Le sourire qu’elle avait retrouvé s’agrandissait à mesure que les lianes de feuillages s’écartaient sous l’entrée du temple de Vaä. Sous leurs yeux, le champ de protection du dôme brillait de mille éclats.

 Ils n’avaient plus qu’à le traverser, ce qu’ils firent sans hésitation.

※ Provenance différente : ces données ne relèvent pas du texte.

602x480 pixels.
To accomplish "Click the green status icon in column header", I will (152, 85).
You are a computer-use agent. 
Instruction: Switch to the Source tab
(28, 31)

 Elle ne se souvenait plus à quel point la demeure du chasseur et de l’alchimiste avait quelque chose de spécial. Le temple luisait de son métal jaune. La vive lumière dorée perçait le dôme rebouché, reflétant les contours de sa végétation sur la baie et ses chutes d’eau. Il restait à nettoyer quelques résidus de toiles de l’assaut de la Milice, rappelant son dernier passage ici. 

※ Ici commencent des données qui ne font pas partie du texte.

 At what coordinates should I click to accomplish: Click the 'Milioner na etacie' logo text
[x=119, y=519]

 « Deön ! C’est nous ! T’es où ? », Gojïn et Bojän se promenèrent le long de la baie à la recherche de l’Oiseau du tonnerre, criant pour se faire entendre. 

S’avançant vers l’élévateur, Lonka posa quant à elle son regard sur les baies vitrées du temple. Celles qui dissimulaient de leur reflet la salle de vie s’illuminèrent d’un succinct éclat bleu. « Les gars, suivez-moi ! », tonna-t-elle en sautant à bord du monte-charge. 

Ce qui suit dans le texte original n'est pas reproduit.